All this said, I DO agree with Ron that as researchers and data collectors,
WE need to avoid code-switching, etc LIKE THE PLAGUE. But need also to
accept it (generously?) as reality (albeit not always the reality we would
like) from our sources... ねぇ?!

Holger also adds from personal experience:

> I myself experienced situations in which it wasn't
> realized that I was talking EF-Low Saxon to somebody and was constantly
> answered in German. Obviously despite hearing and understanding his own
> language the person I was talking to couldn't imagine me to be able to
talk
> this because of my age and possibly non-East Frisian looking.
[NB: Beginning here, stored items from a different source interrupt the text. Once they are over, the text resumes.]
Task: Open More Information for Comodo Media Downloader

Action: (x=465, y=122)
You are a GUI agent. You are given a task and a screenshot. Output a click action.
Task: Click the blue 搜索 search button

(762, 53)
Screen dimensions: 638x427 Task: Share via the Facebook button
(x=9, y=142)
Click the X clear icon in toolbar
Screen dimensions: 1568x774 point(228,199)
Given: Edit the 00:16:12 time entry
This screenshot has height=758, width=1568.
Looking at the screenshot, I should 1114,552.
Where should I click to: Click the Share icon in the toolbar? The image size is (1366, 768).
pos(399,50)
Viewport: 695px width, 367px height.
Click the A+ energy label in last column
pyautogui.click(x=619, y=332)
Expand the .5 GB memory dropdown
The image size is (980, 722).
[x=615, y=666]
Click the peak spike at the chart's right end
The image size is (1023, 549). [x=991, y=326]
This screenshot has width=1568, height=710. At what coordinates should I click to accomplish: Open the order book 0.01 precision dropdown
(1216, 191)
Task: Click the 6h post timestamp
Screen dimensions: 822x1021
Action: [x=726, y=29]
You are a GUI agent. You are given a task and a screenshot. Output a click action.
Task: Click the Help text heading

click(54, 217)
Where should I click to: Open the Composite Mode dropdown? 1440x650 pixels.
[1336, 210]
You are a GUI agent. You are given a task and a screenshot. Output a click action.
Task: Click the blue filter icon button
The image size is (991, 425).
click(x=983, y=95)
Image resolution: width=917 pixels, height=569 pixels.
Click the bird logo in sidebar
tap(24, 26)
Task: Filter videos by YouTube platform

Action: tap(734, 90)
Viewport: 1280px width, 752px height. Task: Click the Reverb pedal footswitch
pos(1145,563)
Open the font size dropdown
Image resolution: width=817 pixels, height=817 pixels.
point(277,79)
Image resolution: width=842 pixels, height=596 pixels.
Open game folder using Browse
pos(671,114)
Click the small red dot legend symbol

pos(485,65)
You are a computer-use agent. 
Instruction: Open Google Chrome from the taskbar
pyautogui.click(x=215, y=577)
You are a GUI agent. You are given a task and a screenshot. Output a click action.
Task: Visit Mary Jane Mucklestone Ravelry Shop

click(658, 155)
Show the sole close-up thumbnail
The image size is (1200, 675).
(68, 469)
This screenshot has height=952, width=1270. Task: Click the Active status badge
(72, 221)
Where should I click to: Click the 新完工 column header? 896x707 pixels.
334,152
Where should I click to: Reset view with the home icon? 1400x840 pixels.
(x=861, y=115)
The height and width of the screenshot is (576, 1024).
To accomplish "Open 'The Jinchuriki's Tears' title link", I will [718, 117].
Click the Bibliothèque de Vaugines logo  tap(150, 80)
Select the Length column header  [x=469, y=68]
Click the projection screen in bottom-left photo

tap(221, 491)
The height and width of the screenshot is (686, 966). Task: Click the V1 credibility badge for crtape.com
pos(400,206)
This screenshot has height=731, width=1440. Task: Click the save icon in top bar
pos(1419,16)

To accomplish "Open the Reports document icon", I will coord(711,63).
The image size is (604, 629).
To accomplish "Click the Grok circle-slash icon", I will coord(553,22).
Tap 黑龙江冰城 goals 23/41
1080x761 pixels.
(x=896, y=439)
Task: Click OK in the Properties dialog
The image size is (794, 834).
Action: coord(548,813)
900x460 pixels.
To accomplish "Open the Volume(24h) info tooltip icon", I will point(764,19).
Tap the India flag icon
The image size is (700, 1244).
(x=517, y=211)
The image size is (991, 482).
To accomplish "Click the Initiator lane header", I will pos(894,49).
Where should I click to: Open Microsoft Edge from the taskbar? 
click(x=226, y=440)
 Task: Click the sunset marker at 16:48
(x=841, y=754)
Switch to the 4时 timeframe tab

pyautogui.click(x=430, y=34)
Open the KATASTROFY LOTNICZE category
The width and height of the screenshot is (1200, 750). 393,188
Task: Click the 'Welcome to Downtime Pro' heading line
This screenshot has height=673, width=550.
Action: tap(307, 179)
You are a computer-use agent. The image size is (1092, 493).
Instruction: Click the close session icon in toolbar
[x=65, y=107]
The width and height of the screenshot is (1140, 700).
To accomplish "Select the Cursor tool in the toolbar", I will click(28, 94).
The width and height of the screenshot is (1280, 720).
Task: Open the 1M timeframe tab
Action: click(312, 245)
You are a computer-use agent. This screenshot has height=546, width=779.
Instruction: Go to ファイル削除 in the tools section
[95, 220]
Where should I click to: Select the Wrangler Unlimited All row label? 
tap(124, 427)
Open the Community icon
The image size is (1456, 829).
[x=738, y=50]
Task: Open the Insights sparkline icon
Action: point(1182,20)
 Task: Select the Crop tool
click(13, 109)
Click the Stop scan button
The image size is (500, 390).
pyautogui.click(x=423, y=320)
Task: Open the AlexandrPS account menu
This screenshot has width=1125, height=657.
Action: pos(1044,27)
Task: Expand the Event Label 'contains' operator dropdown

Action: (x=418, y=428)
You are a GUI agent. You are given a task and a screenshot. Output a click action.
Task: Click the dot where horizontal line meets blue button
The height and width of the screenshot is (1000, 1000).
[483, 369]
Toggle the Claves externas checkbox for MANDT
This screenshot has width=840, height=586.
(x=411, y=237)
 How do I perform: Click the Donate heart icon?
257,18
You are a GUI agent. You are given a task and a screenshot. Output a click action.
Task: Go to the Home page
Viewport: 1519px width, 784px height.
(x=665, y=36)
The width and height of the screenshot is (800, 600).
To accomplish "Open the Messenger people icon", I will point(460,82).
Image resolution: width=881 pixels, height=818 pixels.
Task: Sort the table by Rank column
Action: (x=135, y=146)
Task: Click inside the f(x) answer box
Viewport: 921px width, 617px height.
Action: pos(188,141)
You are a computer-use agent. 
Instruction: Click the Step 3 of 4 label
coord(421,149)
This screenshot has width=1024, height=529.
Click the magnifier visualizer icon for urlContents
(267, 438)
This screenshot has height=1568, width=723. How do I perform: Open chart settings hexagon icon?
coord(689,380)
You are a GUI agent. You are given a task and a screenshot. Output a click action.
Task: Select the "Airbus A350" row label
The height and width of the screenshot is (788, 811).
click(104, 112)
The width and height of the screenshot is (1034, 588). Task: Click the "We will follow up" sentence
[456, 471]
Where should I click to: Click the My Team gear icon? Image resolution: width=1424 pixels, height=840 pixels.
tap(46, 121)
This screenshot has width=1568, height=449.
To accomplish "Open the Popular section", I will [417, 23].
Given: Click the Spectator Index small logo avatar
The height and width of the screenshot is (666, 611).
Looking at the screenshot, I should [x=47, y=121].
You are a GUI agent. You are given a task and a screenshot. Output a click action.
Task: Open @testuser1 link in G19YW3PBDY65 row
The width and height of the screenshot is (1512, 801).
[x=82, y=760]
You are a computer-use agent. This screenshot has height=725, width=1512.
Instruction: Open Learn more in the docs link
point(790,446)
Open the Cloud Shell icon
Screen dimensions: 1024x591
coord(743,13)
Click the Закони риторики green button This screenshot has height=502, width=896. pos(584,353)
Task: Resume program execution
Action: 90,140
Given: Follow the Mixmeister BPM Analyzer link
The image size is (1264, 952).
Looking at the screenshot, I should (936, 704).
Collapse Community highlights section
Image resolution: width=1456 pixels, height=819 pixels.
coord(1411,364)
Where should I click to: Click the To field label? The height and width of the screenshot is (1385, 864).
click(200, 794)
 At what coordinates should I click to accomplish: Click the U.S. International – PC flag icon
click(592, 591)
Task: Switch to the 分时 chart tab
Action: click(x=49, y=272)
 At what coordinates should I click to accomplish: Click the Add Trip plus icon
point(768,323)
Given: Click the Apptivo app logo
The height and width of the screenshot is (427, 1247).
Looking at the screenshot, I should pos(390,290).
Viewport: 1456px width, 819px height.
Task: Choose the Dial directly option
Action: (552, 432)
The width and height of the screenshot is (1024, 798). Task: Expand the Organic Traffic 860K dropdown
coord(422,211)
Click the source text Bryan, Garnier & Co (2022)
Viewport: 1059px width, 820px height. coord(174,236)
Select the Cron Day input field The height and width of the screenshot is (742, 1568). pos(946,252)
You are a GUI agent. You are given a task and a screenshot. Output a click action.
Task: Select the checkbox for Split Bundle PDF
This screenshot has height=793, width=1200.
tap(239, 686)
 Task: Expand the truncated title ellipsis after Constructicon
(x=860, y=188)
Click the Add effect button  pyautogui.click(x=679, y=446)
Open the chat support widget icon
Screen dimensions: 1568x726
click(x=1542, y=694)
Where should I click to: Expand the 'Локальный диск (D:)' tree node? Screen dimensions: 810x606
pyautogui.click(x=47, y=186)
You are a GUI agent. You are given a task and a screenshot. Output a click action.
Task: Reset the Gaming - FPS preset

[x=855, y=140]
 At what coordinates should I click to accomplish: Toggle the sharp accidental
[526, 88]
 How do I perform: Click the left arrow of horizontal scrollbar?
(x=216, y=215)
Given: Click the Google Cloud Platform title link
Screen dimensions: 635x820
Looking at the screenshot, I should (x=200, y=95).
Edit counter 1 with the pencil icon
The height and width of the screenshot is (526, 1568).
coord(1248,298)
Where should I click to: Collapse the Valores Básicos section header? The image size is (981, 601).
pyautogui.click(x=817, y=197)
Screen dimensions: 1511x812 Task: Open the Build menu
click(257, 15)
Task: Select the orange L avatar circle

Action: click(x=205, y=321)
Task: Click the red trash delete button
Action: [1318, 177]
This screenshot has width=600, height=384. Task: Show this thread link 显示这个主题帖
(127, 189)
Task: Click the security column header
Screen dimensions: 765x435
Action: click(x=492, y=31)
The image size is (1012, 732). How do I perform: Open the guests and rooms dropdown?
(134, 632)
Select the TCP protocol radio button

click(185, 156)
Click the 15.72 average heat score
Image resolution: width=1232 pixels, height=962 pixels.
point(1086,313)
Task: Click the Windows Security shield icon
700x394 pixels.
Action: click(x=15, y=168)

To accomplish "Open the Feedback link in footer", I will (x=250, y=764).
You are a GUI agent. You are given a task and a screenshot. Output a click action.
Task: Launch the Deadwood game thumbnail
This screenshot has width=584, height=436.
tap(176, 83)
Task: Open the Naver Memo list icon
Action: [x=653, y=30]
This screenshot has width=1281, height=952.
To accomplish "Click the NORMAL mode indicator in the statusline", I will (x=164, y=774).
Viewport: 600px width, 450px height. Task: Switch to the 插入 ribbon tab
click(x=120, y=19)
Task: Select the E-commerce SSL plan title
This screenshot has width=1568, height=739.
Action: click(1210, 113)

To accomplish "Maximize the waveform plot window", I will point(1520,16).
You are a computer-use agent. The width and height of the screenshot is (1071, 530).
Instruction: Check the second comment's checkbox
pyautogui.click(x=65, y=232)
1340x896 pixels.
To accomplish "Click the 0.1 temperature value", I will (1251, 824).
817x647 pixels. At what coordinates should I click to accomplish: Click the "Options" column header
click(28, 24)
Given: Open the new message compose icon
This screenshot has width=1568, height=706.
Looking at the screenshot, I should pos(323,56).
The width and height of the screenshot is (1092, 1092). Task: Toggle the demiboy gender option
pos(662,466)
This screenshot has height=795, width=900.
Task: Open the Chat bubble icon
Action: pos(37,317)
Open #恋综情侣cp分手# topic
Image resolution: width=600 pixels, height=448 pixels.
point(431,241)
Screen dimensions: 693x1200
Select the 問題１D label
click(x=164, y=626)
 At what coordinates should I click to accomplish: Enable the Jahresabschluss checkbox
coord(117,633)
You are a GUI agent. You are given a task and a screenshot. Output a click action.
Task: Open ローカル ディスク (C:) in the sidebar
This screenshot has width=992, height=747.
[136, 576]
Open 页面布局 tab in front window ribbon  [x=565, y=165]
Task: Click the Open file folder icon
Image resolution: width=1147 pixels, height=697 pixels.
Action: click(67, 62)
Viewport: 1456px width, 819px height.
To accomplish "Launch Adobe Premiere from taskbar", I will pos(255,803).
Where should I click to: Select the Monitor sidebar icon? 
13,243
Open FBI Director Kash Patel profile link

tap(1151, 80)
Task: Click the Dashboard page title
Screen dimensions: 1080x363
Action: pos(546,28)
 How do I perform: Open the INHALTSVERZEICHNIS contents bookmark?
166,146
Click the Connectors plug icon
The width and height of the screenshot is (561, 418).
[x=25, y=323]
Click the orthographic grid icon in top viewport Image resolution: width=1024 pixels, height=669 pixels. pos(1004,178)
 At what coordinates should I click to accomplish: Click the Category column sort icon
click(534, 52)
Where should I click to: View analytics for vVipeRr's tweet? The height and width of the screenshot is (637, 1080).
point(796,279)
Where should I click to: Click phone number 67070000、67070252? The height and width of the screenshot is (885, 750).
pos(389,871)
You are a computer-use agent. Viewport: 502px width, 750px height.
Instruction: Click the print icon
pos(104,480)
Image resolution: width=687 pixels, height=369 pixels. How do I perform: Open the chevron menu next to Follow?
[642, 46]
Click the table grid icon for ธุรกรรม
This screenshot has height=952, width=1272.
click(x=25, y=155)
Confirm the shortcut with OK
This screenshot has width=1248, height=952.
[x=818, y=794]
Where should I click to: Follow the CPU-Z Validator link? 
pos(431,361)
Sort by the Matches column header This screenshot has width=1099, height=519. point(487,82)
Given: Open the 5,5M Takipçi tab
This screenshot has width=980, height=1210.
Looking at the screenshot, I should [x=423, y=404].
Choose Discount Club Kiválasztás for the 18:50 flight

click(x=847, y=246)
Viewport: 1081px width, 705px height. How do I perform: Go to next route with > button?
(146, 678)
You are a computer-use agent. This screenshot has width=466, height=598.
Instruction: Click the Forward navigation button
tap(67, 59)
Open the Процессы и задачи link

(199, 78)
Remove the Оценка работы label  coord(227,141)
Happens to me all the time ... both here in Japan (for example, Japanese
Deaf people when they first meet me assume: 1) he's Deaf (I'm not) and 2) I
have to speak to him in "English Sign" (which they don't since: 1) there is
no such thing as "English Sign", that is a sign language shared by Deaf
people in countries where English is the language of the day, 2) I learned
to sign American Sign Langauge only AFTER I learned Japanese Sign Language
and have lived in Japan the whole time so naturally my JSL is far more
fluent than my ASL, and 3) most of the signs they THINK are "English Sign"
are actually International Sign Language, which is about as international as
... Esperanto!) and also abroad (my stories about travelling around
Catalunya last summer and speaking only Català but being answered by
Catalans consistently in Castellano until my 3rd insistence that no,
actually my Català was much better than my Castellano (not actually true,
but I went to Catalunya in part for the beautiiful language, if and when I
want Castellano I'l go to ... Madrid?) are similar to Helgar and Ron's
stories.)

And finally, in resonse to Ron's comment that

> Apparently that is hard to do in some cultures, as in Japanese, were the
> listener is required to give constant feedback, signs of "Yes, I'm still
> listening" (そうそう _Sou sou_,  はい _Hai_,  ええ、そうですね? _Ee, sou
desu ne?_,
> わか  した _Wakarimashita_, etc.)

Or just nod their heads, which is particularly amusing in this day and age
of mobile phones, where you have people constantly nodding their heads to
someone who can't see them!

> Some visiting Japanese people I deal with
> here want to do this in English also,

And those of us English (and other lnaguage) speakers living Japan often do
the same thing .. injecting Japanese feedback when speaking English! (like
the  ... ねぇ?! attached at the end of a previous paragraph.) Some Japanese
LOVE it (or at least find it amusing) ... but for the most part (e.g. 95% of
my students) they don't even notice it. It's so natural.

> but they know those words are
> inappropriate and cannot be translated, so oftentimes they just make
> grunting sounds instead.

Which my wife (Japanese ONLY on the outside!) accuses me of doing anyway!
But to a Japanese speaker, those "grunts" ARE Japanese, since one of the
normal "aizuchi" (feedback) "words" is っん /'n/ ... or うん /un/, which is
frequent in the Aynu Tuytah recordings/transcriptions.